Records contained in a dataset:
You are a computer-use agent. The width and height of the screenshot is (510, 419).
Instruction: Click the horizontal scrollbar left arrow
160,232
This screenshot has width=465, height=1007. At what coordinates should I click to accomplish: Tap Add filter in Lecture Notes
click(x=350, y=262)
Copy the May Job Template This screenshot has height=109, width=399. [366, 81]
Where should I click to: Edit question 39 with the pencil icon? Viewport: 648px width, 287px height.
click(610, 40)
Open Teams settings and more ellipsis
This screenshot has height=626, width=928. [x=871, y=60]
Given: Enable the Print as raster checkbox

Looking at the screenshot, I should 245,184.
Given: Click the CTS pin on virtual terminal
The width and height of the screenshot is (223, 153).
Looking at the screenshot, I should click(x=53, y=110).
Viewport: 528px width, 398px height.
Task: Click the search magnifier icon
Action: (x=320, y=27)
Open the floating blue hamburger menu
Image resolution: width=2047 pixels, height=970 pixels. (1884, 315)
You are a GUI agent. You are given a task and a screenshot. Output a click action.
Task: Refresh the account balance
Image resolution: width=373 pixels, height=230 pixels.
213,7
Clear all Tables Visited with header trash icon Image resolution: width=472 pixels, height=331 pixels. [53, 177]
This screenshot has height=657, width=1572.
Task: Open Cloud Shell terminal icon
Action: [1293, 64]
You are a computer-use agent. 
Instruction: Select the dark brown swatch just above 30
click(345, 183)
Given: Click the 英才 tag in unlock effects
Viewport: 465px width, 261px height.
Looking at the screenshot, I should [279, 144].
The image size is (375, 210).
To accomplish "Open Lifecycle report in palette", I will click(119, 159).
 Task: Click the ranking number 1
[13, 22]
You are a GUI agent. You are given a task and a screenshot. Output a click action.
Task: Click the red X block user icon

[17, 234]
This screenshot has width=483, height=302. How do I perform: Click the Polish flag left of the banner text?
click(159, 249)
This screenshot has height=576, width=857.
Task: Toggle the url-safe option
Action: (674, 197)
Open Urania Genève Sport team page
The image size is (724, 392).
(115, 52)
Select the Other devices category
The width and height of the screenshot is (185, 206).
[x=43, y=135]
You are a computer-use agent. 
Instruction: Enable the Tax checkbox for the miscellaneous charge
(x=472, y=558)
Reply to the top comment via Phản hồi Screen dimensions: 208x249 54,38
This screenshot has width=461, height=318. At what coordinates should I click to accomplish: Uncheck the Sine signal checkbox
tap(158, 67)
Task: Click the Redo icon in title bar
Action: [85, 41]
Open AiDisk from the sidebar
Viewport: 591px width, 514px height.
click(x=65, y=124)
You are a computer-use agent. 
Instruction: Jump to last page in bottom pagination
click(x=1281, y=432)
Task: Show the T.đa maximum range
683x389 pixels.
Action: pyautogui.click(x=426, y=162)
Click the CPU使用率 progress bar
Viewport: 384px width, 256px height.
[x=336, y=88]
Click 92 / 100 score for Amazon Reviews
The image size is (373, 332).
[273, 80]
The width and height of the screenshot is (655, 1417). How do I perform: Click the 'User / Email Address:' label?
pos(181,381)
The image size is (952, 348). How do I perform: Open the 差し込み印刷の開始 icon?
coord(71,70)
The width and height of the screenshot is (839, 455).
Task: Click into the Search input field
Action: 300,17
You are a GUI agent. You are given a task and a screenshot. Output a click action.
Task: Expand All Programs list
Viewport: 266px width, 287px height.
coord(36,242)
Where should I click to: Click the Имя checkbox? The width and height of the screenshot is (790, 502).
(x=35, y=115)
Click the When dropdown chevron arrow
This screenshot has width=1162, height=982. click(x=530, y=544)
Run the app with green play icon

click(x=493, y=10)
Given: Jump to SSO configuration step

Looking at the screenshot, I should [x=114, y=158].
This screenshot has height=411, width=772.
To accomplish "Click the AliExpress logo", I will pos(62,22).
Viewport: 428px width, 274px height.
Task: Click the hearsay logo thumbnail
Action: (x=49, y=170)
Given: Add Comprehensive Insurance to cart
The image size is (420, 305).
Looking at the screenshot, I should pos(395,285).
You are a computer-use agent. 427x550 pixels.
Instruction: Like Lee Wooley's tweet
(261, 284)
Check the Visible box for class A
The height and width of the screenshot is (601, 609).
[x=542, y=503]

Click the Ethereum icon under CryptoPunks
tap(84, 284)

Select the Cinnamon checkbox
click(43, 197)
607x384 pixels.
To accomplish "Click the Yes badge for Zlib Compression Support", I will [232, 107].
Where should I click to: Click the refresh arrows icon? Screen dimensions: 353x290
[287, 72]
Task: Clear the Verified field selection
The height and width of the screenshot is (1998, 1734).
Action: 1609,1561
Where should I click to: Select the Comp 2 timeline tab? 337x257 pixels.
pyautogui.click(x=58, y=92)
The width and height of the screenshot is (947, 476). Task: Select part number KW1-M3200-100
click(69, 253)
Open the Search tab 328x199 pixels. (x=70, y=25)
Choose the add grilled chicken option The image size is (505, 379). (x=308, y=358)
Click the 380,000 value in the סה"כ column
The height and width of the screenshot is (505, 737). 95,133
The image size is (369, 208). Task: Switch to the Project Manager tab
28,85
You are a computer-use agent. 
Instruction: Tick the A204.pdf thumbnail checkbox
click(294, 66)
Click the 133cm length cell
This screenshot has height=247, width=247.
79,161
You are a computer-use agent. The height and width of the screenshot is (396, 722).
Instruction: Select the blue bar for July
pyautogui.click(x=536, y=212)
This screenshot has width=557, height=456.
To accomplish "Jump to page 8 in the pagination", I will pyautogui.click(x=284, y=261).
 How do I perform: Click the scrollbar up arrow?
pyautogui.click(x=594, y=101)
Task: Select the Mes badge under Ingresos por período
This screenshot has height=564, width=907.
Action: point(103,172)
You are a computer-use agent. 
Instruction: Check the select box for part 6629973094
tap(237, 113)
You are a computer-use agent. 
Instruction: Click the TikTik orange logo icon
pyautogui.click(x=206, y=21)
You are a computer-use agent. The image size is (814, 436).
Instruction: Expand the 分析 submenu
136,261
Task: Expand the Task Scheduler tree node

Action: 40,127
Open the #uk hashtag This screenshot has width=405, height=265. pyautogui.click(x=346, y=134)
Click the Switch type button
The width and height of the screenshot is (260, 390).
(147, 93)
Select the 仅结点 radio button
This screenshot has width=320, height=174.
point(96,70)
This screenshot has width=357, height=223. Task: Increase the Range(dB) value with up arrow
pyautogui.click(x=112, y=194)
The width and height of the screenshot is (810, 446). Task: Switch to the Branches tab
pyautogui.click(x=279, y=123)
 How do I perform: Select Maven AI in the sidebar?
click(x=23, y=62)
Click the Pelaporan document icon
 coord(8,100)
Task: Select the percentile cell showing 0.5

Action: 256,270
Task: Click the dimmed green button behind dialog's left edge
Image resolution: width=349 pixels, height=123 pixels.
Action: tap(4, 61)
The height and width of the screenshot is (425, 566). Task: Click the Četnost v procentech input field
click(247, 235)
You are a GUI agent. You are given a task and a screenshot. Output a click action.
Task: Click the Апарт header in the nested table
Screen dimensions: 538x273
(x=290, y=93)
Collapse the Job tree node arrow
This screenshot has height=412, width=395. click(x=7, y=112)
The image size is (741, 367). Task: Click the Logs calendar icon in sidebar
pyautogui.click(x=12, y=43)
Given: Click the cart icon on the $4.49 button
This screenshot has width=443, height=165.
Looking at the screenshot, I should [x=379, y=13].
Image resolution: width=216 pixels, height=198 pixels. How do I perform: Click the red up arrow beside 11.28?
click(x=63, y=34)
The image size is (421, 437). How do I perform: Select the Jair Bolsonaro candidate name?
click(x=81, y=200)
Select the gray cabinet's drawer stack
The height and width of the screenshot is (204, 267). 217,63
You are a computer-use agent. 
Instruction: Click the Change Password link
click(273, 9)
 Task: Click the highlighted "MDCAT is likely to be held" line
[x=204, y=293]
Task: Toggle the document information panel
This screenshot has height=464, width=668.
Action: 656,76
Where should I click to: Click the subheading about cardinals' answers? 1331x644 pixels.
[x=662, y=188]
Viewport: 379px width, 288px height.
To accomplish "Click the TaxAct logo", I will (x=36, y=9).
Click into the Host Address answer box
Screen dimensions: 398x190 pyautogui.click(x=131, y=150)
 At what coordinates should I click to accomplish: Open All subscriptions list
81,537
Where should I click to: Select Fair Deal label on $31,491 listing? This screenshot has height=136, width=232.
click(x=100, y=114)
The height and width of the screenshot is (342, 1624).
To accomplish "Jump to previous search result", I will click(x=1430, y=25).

Description of the task
Could you find each line in the entries that contains the string "badge" and copy it?

Answer to this problem
To accomplish "Click the Yes badge for Zlib Compression Support", I will [232, 107].
Task: Select the Mes badge under Ingresos por período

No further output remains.